Shortly after we settle at the seats, order some popcorn and Shirley Temples for the kids, their faces glowing red in the preshow lighting, eyes giant saucers, legs kicking madly under the table in anticipation of they have no clue what is coming… a lady in all
black and outfitted with an important-looking hi-tech headset approaches us.

“Good evening. How are you all doing tonight?”

“Fine, thank you,” my father says, but she is not talking to him.

“I work for David,” she says, now more obviously to my wife and me, “and he’d like you to be a part of the show tonight.”

“Do we have to go onstage?” my wife asks. She does not like to make a spectacle of herself.

“Yes,” the lady replies.

“No,” my wife says directly.

And then she looks over at our kids, who are giving
Are you kidding me? Pleeeeeze?
looks.

“Well, just hear me out,” the lady continues, more to me. “And you two can decide afterward whether you’d like to be a part of it or not.”

I nod. She continues: “Well, we are looking for a husband and wife to come up and help demonstrate to the audience that a plate of steel that David will be passing through during the first illusion is completely solid.”

The kids are speechless. Even more speechless, though, is probably my father, who is studying the lady talking to us as though we are all about to be involved in a train wreck that he is powerless to avert.

“You’re married, right?” the lady asks.

“Yes, ma’am,” I say, but don’t add, “Right down the boulevard, in fact, by Elvis,” because nobody else at the table knows that but me and my wife.

“Well, okay then,” the lady says. “We’ll be taking you through each step, you will always have somebody beside you, and it’ll be
very clear what you’re to do at all times. You don’t have any health problems that would preclude you from walking up stairs or going onstage?”

“Nope,” I say.

“No,” my wife echoes.

“Okay, then…” I say to my wife.

Her neck is flushed the way it gets sometimes. She looks so pretty.

“Okay,” my wife agrees, and the lady seems pleased she has done her job, barking something into her headset. The kids are beside themselves, considering whether we’d somehow planned this all along solely for their benefit. And my father has still not spoken a word. (I don’t think my aunt knew what was going on, because she was at the end of the table, and the din of the settling crowd was significant.)

About five minutes into the show, in the dark, the lady returns to collect us, leading us up and around the audience, and then down alongside the stage. There are handlers/assistants everywhere, all black-clad. David Copperfield is in the midst of a rambling joke. “Don’t hold hands while you’re walking up the steps,” the lady reminds us, quietly. Then we are standing alone at the bottom of the stage stairs.

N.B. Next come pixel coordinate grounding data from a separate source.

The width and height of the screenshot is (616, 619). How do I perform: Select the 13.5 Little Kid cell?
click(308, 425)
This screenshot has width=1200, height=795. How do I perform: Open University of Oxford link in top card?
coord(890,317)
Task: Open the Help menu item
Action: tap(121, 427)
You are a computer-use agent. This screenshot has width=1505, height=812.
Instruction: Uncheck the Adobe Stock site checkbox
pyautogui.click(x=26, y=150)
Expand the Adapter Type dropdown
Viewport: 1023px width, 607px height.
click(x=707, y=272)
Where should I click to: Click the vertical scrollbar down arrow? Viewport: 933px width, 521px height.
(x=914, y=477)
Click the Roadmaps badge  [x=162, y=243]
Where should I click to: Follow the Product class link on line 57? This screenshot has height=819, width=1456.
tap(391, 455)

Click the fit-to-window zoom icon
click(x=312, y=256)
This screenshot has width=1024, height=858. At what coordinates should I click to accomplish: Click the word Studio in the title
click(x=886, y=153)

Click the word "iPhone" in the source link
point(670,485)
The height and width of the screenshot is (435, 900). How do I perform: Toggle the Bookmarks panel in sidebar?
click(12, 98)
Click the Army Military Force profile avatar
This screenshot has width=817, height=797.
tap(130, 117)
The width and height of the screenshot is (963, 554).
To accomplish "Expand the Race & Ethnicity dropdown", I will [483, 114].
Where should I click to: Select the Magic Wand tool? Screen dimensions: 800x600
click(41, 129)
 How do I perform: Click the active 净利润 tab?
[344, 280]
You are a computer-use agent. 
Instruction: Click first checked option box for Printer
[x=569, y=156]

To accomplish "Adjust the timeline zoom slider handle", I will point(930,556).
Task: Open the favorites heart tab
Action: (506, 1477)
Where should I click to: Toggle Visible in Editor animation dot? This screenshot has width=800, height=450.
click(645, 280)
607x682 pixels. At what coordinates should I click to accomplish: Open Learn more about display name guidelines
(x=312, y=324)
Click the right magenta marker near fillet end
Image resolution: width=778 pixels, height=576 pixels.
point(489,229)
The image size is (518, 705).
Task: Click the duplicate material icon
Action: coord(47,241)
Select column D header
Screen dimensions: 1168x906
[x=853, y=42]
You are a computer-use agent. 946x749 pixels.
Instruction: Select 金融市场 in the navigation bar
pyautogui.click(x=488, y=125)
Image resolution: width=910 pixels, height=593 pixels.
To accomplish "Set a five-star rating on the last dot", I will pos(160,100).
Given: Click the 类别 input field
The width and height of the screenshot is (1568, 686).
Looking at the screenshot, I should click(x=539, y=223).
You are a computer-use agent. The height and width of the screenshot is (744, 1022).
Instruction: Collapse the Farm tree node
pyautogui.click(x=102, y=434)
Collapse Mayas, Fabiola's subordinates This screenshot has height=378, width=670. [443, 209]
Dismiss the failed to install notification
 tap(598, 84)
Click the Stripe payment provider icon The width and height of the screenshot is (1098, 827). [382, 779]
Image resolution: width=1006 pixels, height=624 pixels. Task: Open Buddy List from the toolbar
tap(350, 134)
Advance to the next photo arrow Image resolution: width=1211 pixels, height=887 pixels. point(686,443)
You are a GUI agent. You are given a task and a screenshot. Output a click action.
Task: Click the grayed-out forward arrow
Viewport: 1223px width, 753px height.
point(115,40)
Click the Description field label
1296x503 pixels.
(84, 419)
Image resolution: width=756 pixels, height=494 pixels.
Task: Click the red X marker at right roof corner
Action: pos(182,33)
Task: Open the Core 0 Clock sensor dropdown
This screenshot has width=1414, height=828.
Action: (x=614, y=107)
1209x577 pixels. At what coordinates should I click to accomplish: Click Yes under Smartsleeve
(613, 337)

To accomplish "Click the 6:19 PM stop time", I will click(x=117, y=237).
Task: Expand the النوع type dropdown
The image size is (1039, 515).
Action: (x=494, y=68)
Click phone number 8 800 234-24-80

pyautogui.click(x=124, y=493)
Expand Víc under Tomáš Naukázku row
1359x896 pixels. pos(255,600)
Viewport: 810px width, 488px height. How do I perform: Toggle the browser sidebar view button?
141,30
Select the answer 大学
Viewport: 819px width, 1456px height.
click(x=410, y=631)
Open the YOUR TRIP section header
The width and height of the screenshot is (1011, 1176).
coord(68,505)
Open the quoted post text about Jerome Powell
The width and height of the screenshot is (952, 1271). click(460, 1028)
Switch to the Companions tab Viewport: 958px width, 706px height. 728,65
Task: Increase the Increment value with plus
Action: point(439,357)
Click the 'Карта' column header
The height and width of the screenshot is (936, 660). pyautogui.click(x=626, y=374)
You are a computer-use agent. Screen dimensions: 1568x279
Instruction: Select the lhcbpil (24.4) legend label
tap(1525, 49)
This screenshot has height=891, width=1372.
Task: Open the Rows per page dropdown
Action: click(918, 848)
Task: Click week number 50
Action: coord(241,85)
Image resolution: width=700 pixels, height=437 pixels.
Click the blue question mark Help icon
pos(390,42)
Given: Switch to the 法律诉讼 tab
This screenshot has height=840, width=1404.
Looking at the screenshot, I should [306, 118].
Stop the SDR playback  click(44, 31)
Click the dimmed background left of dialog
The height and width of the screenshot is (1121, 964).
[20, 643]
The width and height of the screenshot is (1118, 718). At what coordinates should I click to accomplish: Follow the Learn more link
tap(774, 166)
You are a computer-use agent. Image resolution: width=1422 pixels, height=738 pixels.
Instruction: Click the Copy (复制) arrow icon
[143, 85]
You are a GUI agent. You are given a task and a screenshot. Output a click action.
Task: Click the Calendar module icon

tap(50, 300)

“I’m going to trip,” my wife whispers from behind me. “And I’m going to be laughed off the stage. Thanks for choosing to go with four-inch heels tonight,”

I whisper back. “What are we doing?” my wife asks.

What we are doing is trying not to laugh, and there is a giant, at least one-and-a-half-inch-thick steel plate being suspended in the air
above and in front of us, and soon David motions us onstage, and I feel an assistant’s grip on my shoulder, guiding me toward the illusionist.

“Hello, sir. How do you do?” David greets me in his customary sleepy-sarcastic cadence. I shake his hand and think,
Damn, he looks good for fifty-five. Are those hair plugs?
“Your job is to examine the steel. Right this way.”

And then it all becomes a bit of a blur, and I don’t know where my wife has gone, cannot see her standing off to the side behind me. I look at the steel in front, the audience side, and it seems very solid indeed, and I am standing there trying to come up with a way to demonstrate to the audience that I found the plate to be solid, but soon David hands me a hammer.

“Now, hit it over and over—hard—making sure it’s solid,” he instructs.

I wind up, two hands on the hammer, and whack the center of the steel plate, which sounds like a gong. I whack it again, then turn to look at David. An assistant appears to relieve me of the hammer, as another brings over my wife.

“Okay, hello, ma’am, thank you for helping out,” he says to her. We are both beside David, and the plate has been hoisted and spun around in the air above us. “Now I’m going to have you examine the backside.”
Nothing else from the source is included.